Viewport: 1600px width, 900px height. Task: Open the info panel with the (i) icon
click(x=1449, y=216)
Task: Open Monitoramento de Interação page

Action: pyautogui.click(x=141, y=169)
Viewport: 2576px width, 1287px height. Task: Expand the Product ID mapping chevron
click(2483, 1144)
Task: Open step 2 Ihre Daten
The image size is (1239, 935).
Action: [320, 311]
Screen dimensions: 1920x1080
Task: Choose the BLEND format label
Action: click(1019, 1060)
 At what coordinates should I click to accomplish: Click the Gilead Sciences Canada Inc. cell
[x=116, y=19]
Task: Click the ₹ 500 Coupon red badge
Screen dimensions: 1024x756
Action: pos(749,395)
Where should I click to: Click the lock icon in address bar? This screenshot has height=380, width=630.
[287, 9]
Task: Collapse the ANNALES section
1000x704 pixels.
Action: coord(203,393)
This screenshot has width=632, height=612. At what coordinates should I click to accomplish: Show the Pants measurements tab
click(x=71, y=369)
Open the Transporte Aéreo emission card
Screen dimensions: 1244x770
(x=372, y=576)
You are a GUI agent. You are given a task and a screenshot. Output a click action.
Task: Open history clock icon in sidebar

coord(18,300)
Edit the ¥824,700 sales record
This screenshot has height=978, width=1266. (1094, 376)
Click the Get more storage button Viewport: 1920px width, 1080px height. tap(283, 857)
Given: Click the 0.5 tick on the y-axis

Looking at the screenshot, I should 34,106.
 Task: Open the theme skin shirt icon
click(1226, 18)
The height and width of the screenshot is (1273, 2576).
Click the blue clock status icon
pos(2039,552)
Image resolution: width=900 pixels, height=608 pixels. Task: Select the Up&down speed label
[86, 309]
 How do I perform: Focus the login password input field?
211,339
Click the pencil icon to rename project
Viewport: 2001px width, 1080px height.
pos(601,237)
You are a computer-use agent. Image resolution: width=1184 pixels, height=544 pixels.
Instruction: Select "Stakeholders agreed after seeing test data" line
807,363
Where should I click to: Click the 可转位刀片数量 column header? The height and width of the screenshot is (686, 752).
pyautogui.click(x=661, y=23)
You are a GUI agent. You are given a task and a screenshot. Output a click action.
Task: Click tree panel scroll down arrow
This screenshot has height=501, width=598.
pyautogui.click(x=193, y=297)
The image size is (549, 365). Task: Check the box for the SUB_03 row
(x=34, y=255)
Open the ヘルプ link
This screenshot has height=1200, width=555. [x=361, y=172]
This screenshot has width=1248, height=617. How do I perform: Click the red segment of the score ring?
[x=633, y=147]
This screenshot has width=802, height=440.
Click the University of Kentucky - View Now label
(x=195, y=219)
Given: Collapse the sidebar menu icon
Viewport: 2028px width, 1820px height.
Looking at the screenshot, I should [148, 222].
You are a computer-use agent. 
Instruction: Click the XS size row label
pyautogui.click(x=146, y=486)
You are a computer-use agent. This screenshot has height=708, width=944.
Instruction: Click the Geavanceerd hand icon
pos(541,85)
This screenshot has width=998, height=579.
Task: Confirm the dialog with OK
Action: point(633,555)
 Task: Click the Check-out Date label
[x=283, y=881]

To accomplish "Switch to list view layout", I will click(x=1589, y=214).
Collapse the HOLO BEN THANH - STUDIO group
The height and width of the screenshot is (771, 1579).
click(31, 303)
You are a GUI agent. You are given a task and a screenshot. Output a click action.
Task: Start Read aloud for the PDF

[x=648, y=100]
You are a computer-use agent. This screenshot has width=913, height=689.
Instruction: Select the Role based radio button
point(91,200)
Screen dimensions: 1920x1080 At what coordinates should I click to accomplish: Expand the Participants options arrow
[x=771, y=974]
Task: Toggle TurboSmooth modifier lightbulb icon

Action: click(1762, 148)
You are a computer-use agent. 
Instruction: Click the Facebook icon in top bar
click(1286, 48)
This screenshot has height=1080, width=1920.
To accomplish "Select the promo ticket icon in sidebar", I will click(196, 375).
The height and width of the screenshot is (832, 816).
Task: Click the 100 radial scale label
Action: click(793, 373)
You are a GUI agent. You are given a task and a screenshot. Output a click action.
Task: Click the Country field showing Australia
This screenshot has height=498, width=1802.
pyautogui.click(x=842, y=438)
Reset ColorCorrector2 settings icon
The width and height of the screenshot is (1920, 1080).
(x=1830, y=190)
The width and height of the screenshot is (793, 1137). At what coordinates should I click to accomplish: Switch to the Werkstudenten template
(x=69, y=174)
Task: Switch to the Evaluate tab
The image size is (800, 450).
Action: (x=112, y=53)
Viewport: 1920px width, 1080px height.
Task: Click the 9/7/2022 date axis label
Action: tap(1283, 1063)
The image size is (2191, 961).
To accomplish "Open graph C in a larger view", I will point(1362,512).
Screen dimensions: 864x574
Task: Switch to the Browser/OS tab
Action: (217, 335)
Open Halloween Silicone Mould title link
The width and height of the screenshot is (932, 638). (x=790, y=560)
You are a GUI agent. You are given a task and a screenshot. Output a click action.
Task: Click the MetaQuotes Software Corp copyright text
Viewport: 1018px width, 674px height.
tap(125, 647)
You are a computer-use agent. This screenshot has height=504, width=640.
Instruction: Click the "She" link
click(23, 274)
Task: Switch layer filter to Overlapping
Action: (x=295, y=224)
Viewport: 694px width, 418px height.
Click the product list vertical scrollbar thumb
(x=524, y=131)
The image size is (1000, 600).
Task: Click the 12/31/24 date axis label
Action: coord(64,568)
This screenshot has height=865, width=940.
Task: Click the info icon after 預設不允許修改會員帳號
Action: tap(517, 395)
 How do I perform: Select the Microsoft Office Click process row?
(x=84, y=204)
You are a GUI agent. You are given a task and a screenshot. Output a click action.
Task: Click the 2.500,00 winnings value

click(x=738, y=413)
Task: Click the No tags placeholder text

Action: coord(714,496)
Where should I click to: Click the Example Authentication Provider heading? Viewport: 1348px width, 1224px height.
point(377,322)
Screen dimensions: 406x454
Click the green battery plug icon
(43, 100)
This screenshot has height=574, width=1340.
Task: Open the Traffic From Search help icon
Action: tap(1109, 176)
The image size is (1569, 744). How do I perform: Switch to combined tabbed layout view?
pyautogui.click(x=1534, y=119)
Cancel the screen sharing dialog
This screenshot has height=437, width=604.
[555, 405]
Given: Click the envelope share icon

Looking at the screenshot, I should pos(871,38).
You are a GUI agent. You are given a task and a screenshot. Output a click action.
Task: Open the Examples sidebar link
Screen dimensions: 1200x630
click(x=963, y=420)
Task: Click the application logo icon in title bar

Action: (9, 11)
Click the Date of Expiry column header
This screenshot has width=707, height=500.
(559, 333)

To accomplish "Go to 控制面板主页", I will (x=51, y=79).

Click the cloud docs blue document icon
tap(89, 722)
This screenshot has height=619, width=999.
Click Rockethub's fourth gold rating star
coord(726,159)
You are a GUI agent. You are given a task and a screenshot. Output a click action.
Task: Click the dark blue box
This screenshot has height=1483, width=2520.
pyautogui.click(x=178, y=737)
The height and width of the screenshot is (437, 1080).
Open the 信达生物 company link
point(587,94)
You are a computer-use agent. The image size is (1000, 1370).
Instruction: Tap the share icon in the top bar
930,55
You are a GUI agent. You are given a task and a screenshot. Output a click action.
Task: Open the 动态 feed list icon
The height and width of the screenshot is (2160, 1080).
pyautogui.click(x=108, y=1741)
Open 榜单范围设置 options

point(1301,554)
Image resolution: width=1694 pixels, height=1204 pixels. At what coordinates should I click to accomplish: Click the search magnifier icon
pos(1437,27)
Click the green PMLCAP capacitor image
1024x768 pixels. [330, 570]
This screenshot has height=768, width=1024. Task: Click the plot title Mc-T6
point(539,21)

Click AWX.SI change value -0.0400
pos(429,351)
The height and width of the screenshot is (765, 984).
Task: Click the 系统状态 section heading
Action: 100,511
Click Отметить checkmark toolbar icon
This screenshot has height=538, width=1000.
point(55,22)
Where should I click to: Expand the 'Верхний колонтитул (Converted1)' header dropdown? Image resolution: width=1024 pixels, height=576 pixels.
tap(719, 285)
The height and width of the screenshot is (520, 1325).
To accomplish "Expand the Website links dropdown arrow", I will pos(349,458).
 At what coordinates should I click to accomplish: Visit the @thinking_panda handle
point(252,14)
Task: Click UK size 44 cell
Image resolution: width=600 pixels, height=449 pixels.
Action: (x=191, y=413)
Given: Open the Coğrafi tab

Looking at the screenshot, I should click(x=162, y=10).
-*-
> **Short task**: Starting with the line that contains "The height and width of the screenshot is (437, 1080)." and going on through the line that contains "pos(1437,27)", lay out those lines from the entries above as a JSON list of strings, one string per line. Leave out blank lines.

> **Expected output**:
[
  "The height and width of the screenshot is (437, 1080).",
  "Open the 信达生物 company link",
  "point(587,94)",
  "You are a computer-use agent. The image size is (1000, 1370).",
  "Instruction: Tap the share icon in the top bar",
  "930,55",
  "You are a GUI agent. You are given a task and a screenshot. Output a click action.",
  "Task: Open the 动态 feed list icon",
  "The height and width of the screenshot is (2160, 1080).",
  "pyautogui.click(x=108, y=1741)",
  "Open 榜单范围设置 options",
  "point(1301,554)",
  "Image resolution: width=1694 pixels, height=1204 pixels. At what coordinates should I click to accomplish: Click the search magnifier icon",
  "pos(1437,27)"
]